Stored items
==================================================

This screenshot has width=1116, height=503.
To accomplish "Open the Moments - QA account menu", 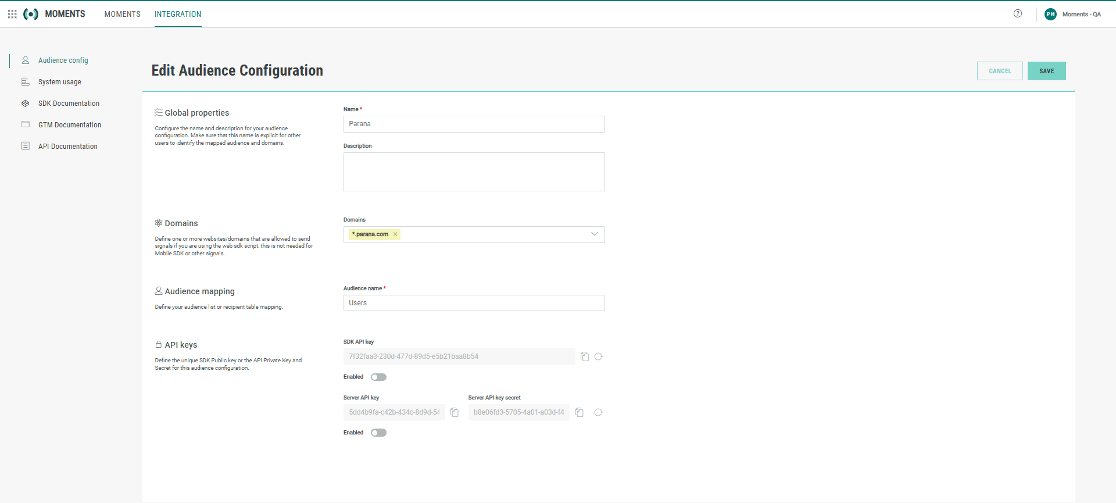I will pos(1081,14).
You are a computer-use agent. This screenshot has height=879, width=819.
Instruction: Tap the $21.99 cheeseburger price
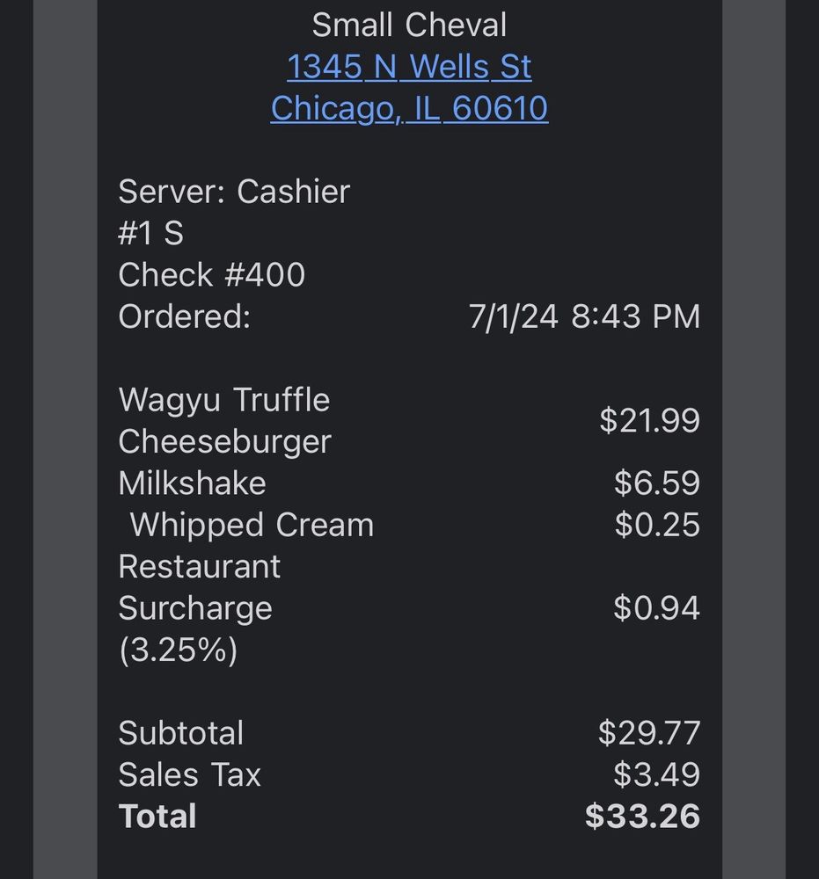tap(649, 420)
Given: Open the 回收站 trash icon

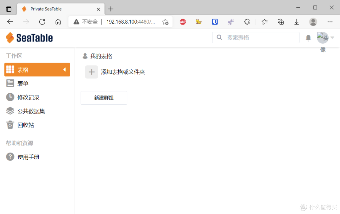Looking at the screenshot, I should (x=10, y=125).
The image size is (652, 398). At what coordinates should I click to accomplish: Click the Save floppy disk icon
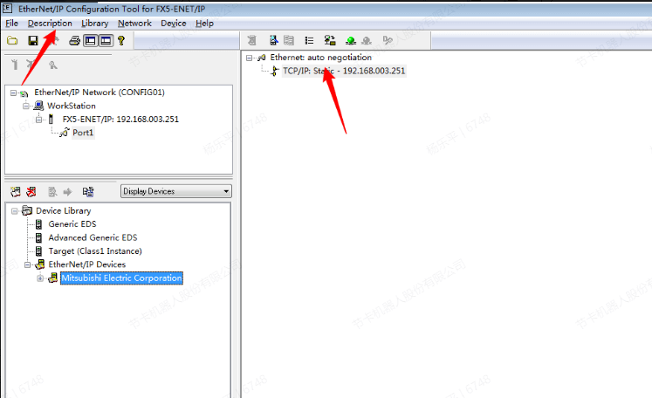point(32,40)
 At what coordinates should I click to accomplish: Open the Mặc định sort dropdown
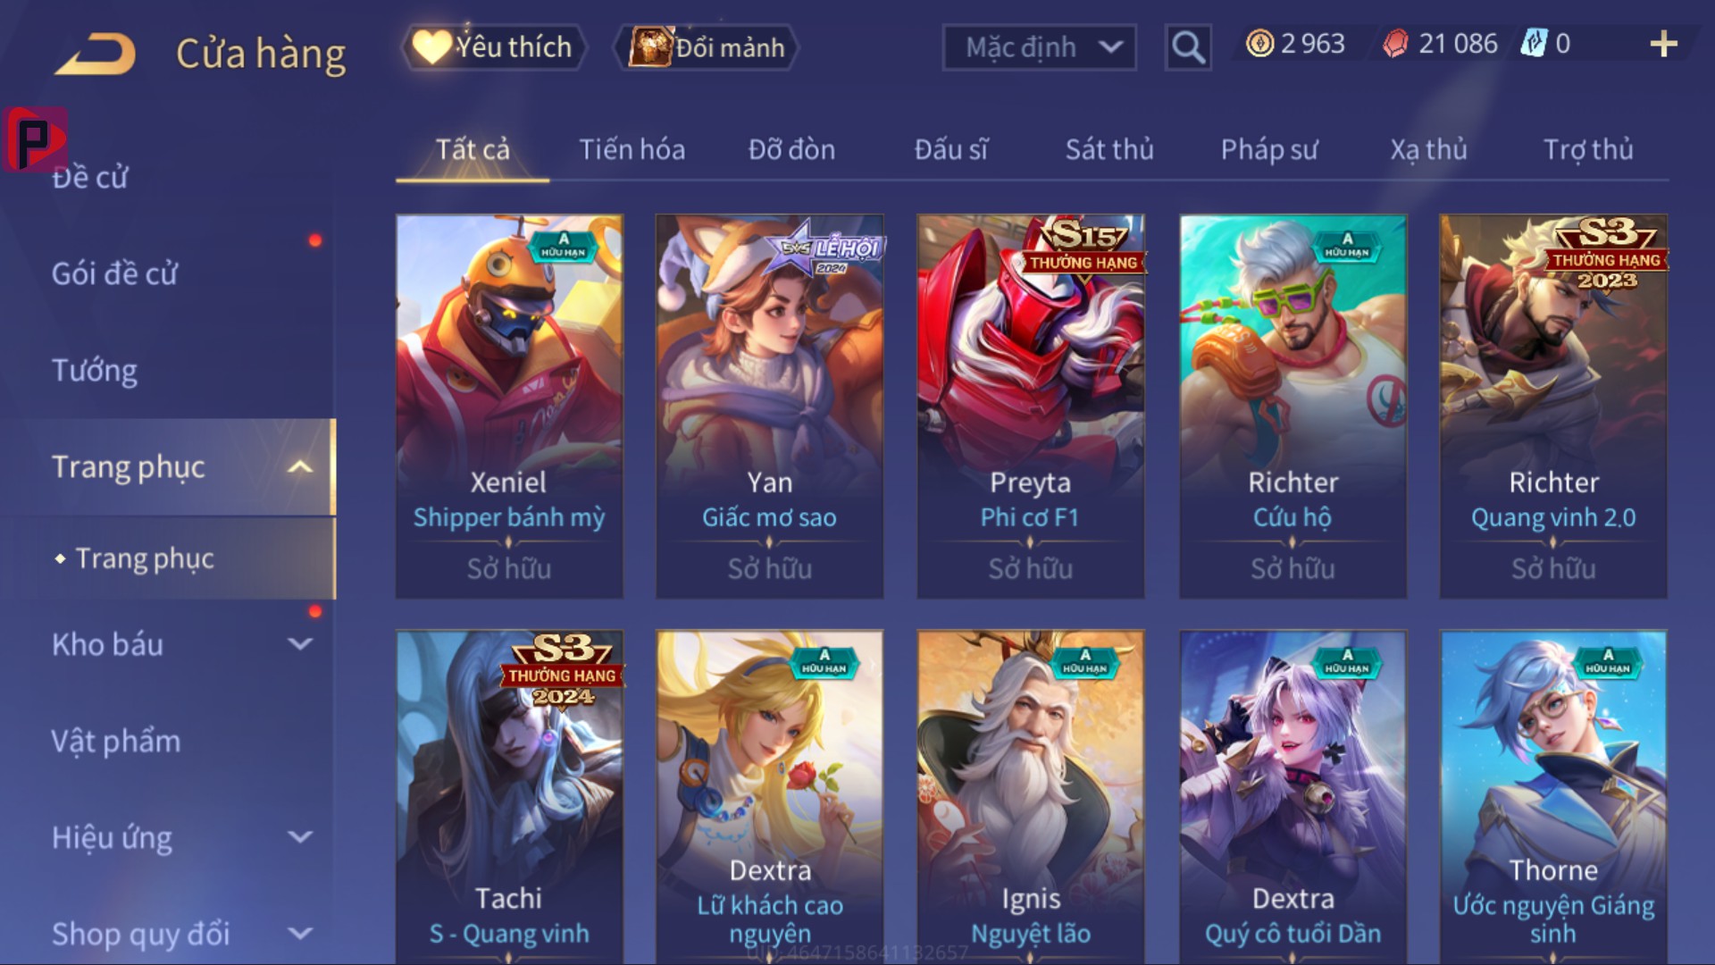click(x=1039, y=47)
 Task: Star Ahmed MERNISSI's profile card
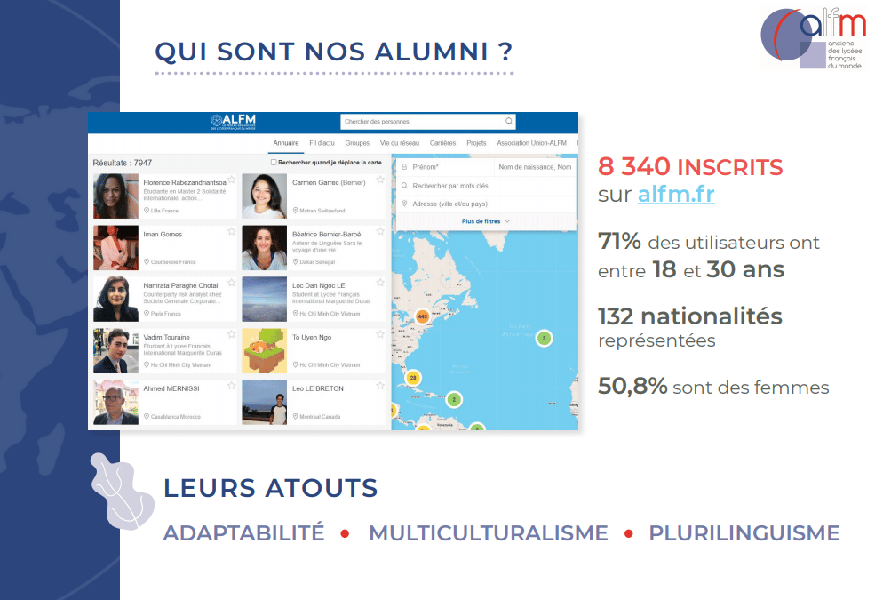[231, 386]
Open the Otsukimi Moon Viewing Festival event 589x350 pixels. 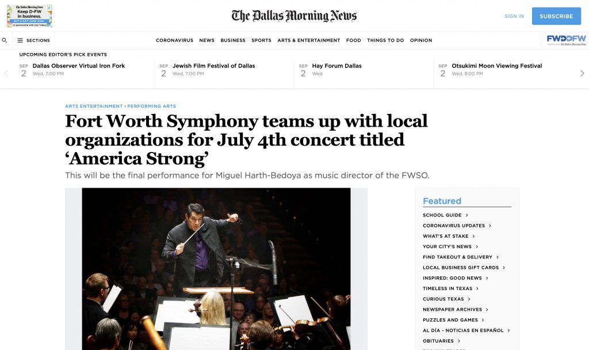coord(496,66)
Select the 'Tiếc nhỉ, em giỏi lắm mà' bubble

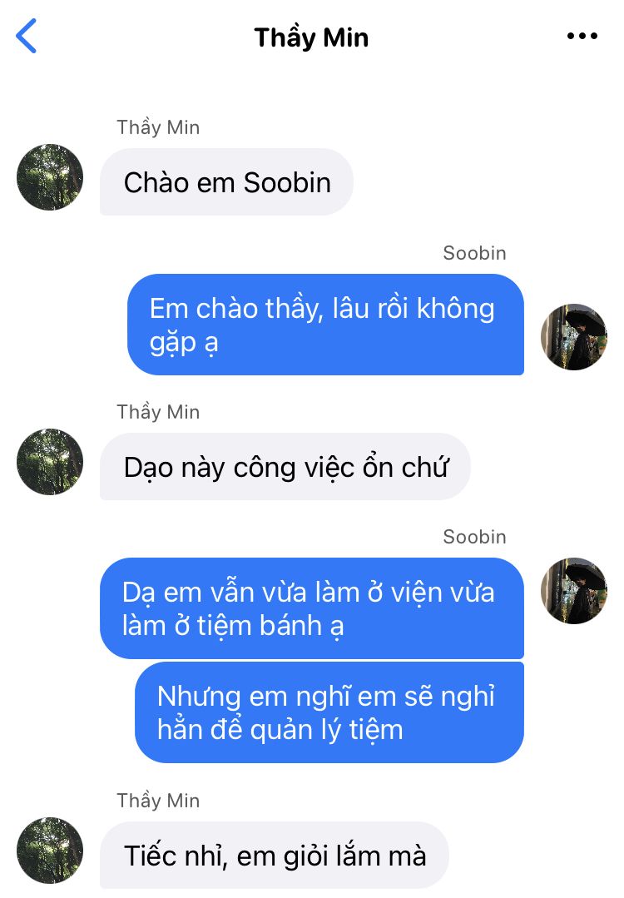point(275,855)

==================================================

Within the records, tally every line that contains the word "This". Only the resulting number should be given.

2